Daerah ini, Rawamangun, rasanya jauh sekali dari Kemang. Namun jauh itu relatif. Rumah Ayu di Bandung lebih jauh lagi, tapi baru dua hari yang lalu balik dari sana. Terakhir ke Rawamangun 22 tahun yang lalu. Saat itu, Tante Nila masih hidup. Saat itu Salsa, adikku, belum lahir. “Masih lama ya, Bang?” tanya Salsa mencolokkan charger yang selalu standby ke Blackberry yang sejak berangkat tadi ditekuninya. “Dikit lagi sampe.” jawabku singkat. Di kanan jalan, pucuk-pucuk pohon cemara dan pagar tinggi lapangan golf tertua di Jakarta tampak. Aku mulai tersedot ke masa lalu.

“Tante Nila orangnya kayak apa sih, Bang?” tanya Salsa sambil seenaknya mengubah stasiun radio ke radio ABG kesukaannya, TraxFM.
“Hey, I was listening to that!” protesku. Tapi yang dipelototi malah mengangguk-anggukkan kepala mengikuti lagu Coldplay yang juga kusukai. Syukurlah masih ada musik yang bisa menyatukan kami, adik kakak beda generasi. Selera musik yang sama mengalir dalam darah kami mungkin.
“Almarhum. Eh, Almarhumah Tante Nila orangnya ramah pada siapa saja. Punya sepasang tangan yang tak bisa diam. Kalau tidak sedang membantu di dapur, mesti sedang di salon. Kalau tidak ada di salon, kemungkinan besar sedang di kamar Nenek, menemani Nenek merajut.”

This could be Para-para-paradise. Singing Para-para-paradise.

“Ini, dijawab bukannya nyanyi malah dengerin.” gerundelku sengaja disalah-salahkan untuk memperoleh ejeknya. Tapi Salsa terus saja bernyanyi. Aku menyerah dan ikut bersenandung di sisinya.

Oo O O Ooo Oooh

Salsa tersenyum sebelum melemparkan pandangan ke daerah yang asing baginya meski masih Jakarta juga.
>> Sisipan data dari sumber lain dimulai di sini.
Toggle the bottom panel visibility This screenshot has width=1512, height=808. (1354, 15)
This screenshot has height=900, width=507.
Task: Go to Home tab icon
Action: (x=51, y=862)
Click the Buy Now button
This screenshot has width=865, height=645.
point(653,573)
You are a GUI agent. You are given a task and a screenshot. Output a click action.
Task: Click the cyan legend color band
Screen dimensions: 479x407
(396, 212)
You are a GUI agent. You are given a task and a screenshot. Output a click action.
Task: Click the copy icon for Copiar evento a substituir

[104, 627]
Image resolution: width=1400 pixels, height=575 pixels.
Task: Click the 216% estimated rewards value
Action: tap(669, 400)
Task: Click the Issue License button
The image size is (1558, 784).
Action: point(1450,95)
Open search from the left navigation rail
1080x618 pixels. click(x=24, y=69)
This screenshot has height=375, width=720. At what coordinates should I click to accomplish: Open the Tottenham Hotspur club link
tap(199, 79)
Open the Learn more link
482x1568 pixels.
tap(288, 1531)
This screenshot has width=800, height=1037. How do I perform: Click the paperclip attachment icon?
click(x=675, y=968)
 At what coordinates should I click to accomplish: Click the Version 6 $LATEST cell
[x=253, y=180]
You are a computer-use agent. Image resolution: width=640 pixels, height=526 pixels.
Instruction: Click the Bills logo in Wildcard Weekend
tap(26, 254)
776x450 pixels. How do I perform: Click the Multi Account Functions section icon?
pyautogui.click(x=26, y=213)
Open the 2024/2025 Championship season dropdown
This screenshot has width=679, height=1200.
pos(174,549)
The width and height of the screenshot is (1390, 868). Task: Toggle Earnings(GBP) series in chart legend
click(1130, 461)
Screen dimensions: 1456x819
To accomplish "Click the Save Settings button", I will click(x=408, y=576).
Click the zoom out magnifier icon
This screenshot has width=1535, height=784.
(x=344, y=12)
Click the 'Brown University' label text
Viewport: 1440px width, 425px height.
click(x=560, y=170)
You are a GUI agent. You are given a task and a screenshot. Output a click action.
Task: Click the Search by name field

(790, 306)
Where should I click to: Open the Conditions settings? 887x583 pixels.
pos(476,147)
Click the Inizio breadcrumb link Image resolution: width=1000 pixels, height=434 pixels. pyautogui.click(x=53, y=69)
Aku membelokkan mobil ke Jl. Sirap. Perasaanku dulu jalan ini jauh lebih besar. Ah, pastilah karena akunya yang membesar sehingga semua tampak mengecil. Mungkin karena rumah-rumah di sekitar sini kini bertingkat dan berpagar besi tempa tinggi. Aku masih mengenali rumah Yogi yang kini menghitam karena umur dan tak dirawat. Waktu aku SD, setelah semua PR dan selesai dan belum jam mandi sore aku sering menyelinap main ke rumah Yogi. Cuma dia yang punya RCTI dan Nintendo di komplek ini. Tapi Nenek kurang suka kalau aku main di sana. Seperti tidak punya mainan di rumah saja, tegurnya ketika itu. Padahal memang tidak, yang aku punya hanya buku, buku dan buku. Oh, dan salon milik Tante Nila. Kalau itu boleh kusebut mainan.

Jantungku hampir melompat keluar mulut. Salon itu masih berdiri di sana. Persis sama dengan 22 tahun yang lalu. Kukucek-kucek mataku, memastikan tak salah lihat. Atau untuk gegayaan saja. Rumah induk Nenek, sudah disulap menjadi ruko. Tapi ‘Salon Nila’ demikian yang tertulis di kaca depannya masih digantungi papan dari plastik akrilik dengan tulisan ‘BUKA’. Sedang asik melongo trotoar kuseruduk. ‘BRAAAKKK!”
“Abang…” Salsa mengerang menoleh sedikit dari gadgetnya.
“Eh, sori. Sori.” kuubah perseneling ke R dengan gugup, memundurkan mobil kemudian meluruskannya secara paralel di muka ruko milik Nenek. Tanganku mendadak kesemutan.
“Abang ngantuk ya? Ntar pulangnya biar Salsa yang nyetir.” kata Salsa terdengar sedikit kesal.
“Gayamu. SIM aja belum punya.” cibirku yang disahut dengang cibiran dua kali lipat lebih parah.
“Udah sampe, yuk turun.” ajakku setelah mengambil tas di bangku belakang.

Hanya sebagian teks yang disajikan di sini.